Letter from the Editors

I have three bird feeders outside my window. I mention this because I have sat for hours beside this particular window over the past few months preparing for my PhD comp exams; poetry and birds have been my constant companions. My focus has been on twentieth-century French poetry of witness, biblical allusion in modern Hebrew poetry, and the history of translation. (These are three separate topics, not some wildly obscure academic project.) In the course of my preparations a line from the Robert Desnos poem “Arte poétique” comes back to me again and again: Je suis le vers témoin du souffle de mon maître. I am the verse witness of my master’s breath. This line haunts me not only because I think that it actually sounds even better in English than it does in French, but also because of the deep truths it contains: This line says more about the necessity of poetry than I could in a thousand letters from the editor.
The time that I have spent working on eXchanges over the last three years has been deeply rewarding. I have received support and inspiration from friends and colleagues too numerous to mention. I feel privileged to have had the opportunity to introduce the world to so much great literature: Within the last four issues we’ve published our first pieces translated from Arabic, Estonian, Urdu, Latvian, Hindi, Croatian, Hungarian, Italian, Ukrainian, and Korean—bringing the total number of languages that have appeared in eXchanges up to nearly two dozen.
            I could use the rest of my letter-from-the-editor space to make a case for the continuing importance of translation in today’s world, but I believe the pieces in this issue make that case all by themselves. So I’ll return to French and Hebrew poetry, and the finches and grackles jockeying for position outside my window, and leave eXchanges in the more than capable hands of Diana Thow and Emily Weirich.

Becka Mara McKay

A few weeks ago, just as the weather was beginning to turn, my fiancé Brian decided he needed to read Gerard Manly Hopkins before he went to sleep, and as Hopkins is meant to be read aloud (Hopkins himself called his poetry “oratorical”), I had the cozy pleasure of being read to, tucked in bed. After a foray through his bookshelves and a flutter of pages, Brian settled on “Pied Beauty,” a poem about the beauty of (as Hopkins might have put it, being a deeply religious man) God’s creations. It begins: “Glory be to God for dappled things –  / For skies of couple-colour as a brinded cow.” Eyes closed, head on the pillow, I imagined Hopkins “dappled things” and thawing fields, what a “brinded cow” might look like, and our giant Iowa sky.  

“All things counter, original, spare, strange;” Brain continued, “Whatever is fickle, freckled (who knows how?) / With soft, slow; sweet, sour; adazzle, dim….“ I sat up.

“Sweet and sour? That’s the theme of this eXchanges issue!” 

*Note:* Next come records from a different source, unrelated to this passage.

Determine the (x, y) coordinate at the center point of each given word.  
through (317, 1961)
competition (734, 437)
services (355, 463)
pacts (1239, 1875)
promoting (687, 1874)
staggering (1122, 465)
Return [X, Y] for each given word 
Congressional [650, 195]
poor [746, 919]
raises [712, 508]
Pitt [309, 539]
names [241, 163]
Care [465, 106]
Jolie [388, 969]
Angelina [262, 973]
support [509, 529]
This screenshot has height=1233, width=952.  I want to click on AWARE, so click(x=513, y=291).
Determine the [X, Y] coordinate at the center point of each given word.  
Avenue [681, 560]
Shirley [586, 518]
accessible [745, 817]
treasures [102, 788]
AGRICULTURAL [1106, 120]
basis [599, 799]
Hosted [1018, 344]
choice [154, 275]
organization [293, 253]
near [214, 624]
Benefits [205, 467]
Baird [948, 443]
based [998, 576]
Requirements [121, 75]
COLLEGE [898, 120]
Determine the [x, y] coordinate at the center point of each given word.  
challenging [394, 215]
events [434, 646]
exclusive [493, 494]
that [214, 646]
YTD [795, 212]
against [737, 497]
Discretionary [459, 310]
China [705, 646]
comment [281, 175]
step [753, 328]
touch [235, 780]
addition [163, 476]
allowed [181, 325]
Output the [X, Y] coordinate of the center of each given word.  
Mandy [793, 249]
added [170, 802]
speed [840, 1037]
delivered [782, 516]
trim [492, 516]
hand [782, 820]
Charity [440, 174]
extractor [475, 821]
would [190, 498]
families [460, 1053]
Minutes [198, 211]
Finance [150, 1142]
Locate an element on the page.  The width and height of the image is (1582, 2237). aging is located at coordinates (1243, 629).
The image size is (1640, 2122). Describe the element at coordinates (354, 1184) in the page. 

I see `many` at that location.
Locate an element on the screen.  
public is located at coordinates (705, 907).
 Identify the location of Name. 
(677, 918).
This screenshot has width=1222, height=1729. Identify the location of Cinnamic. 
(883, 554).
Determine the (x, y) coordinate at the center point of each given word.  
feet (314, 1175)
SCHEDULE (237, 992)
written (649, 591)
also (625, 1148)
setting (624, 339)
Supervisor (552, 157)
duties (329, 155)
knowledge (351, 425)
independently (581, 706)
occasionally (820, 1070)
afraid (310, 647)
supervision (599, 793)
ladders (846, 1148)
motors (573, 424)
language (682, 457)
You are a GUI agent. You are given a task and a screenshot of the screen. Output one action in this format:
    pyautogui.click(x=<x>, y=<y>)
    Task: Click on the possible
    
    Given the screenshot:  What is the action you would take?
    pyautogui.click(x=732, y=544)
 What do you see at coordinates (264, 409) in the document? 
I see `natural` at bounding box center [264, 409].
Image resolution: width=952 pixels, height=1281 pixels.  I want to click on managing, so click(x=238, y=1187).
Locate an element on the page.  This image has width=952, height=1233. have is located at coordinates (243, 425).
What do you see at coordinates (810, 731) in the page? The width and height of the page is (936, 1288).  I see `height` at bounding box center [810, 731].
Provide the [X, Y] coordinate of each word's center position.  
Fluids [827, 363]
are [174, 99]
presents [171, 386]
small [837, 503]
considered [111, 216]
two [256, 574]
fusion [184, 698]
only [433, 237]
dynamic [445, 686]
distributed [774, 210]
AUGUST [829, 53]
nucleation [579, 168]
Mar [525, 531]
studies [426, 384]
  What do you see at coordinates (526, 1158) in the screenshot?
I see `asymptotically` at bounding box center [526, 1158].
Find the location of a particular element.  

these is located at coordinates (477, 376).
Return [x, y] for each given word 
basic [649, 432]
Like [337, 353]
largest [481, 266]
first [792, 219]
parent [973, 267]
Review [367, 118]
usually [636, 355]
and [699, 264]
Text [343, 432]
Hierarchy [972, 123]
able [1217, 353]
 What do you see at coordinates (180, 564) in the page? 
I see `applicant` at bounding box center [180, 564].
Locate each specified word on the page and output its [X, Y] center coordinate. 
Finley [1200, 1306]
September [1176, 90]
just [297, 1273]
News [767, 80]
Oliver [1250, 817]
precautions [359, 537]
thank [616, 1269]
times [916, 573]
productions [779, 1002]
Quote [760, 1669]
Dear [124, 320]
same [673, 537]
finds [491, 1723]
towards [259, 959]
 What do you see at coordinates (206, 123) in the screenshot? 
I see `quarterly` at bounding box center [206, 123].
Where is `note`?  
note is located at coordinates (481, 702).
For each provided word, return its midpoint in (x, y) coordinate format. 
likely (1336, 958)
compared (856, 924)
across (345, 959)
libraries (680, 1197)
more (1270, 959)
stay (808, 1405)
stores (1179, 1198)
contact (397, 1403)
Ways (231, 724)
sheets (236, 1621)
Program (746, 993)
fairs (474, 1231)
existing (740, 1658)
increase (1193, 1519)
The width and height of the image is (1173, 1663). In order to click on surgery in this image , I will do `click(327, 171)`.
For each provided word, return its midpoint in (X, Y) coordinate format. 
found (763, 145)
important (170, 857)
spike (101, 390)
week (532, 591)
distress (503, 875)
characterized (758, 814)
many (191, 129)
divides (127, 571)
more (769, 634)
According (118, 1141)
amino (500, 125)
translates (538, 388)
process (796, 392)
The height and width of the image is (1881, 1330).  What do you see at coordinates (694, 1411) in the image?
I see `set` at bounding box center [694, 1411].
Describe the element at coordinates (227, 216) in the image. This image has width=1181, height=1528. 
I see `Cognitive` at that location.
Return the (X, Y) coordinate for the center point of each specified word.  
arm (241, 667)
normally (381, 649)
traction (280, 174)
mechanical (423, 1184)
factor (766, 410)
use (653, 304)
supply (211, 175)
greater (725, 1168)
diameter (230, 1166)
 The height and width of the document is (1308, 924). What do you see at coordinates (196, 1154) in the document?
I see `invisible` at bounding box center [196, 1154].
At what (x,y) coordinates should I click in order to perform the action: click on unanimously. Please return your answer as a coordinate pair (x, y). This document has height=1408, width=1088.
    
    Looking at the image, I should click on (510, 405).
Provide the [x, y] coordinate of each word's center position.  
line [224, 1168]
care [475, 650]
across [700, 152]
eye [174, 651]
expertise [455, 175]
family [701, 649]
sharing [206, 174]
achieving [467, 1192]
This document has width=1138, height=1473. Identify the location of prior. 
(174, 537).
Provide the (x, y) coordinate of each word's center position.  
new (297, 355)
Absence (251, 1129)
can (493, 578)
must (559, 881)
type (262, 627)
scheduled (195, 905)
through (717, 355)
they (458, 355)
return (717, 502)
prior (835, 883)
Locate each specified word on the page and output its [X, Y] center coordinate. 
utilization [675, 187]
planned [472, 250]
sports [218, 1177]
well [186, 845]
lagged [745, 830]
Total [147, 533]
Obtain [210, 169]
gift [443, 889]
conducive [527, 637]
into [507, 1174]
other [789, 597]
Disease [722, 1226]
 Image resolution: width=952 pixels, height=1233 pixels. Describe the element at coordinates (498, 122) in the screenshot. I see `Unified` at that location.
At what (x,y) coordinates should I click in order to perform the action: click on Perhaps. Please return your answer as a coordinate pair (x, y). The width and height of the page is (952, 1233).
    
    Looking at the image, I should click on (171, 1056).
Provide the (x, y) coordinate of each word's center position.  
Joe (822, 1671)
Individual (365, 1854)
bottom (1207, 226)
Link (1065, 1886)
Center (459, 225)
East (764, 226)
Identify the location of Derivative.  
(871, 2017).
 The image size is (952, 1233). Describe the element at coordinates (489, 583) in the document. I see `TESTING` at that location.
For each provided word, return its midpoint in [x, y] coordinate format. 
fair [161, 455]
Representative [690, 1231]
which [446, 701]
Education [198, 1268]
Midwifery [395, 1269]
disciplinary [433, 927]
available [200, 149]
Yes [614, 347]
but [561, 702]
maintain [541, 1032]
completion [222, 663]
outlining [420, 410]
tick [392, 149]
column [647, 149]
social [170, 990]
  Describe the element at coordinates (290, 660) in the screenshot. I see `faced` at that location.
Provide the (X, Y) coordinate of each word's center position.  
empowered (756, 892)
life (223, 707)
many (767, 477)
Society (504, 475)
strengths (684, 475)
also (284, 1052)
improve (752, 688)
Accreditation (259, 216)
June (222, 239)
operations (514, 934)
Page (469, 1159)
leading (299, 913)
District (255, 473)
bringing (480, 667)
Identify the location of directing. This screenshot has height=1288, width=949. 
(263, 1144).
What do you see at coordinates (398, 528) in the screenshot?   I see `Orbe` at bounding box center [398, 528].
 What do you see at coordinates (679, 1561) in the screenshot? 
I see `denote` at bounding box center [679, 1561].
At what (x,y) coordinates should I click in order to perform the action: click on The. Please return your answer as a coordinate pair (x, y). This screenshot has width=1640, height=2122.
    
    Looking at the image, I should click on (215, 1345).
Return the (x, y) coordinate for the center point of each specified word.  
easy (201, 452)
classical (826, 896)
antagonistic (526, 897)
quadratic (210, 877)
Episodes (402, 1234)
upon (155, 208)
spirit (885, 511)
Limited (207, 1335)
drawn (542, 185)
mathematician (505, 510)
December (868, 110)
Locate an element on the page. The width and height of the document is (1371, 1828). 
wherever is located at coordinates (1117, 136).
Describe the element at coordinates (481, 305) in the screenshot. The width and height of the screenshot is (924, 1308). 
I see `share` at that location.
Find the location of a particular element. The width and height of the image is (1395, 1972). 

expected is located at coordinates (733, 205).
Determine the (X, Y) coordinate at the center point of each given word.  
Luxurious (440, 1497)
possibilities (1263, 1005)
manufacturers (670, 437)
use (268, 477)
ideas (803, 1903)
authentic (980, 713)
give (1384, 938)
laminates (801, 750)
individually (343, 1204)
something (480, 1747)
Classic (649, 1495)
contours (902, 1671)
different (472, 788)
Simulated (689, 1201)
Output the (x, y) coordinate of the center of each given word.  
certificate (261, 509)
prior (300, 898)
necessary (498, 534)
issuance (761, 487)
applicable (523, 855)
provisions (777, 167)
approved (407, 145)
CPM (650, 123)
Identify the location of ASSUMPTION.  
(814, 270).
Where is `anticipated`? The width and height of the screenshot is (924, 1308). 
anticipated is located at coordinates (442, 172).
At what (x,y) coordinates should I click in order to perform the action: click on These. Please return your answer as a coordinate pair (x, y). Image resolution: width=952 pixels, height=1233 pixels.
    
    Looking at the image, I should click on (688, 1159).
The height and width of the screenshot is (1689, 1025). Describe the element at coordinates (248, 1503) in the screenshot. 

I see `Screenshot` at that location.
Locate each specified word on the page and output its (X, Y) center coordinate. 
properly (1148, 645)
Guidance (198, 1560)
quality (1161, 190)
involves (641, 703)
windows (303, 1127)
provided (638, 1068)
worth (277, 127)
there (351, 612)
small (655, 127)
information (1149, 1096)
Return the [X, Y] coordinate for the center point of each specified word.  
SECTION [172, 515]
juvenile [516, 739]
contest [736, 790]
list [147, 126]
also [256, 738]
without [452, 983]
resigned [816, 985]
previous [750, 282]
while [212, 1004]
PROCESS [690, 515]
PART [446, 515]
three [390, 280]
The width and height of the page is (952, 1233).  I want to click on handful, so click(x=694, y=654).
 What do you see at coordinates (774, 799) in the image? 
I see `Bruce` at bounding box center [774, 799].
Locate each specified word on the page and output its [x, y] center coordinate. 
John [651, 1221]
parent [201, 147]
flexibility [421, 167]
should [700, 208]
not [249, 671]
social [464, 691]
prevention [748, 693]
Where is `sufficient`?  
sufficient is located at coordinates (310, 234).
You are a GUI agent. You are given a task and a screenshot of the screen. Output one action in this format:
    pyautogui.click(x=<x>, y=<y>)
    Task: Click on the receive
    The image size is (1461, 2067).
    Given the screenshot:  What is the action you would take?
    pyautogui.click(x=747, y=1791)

Becka and I chose “Sweet & Sour” for this issue’s theme because it embraces a lot, and because it’s fun. It made us imagine past loves, and present ones, jellybeans, and, of course, Chinese takeout. But as I read through the selections for this issue, I was astounded, as I always am, at how literature takes us beyond any category. These pieces have their share of sweet and sour, but they also contain the bitter and the bittersweet, the smooth and the lumpy, all in beautiful prose and – in nine languages! 

I went to sleep thinking how serendipitous it was that Brian had chosen “Pied Beauty,” because, like Hopkins’ poem, these translations take us beyond take-out boxes and jellybeans, they take us to an appreciation of what it means to be in this world.

With that in mind, I’d like to finish by thanking Becka Mara McKay, who will be leaving eXchanges after this issue. She’s been the heart and soul of the magazine since 2004, and her poetic eye, insightful thoughts and passion for beautiful literature in translation will be missed. We wish her all the very, very best!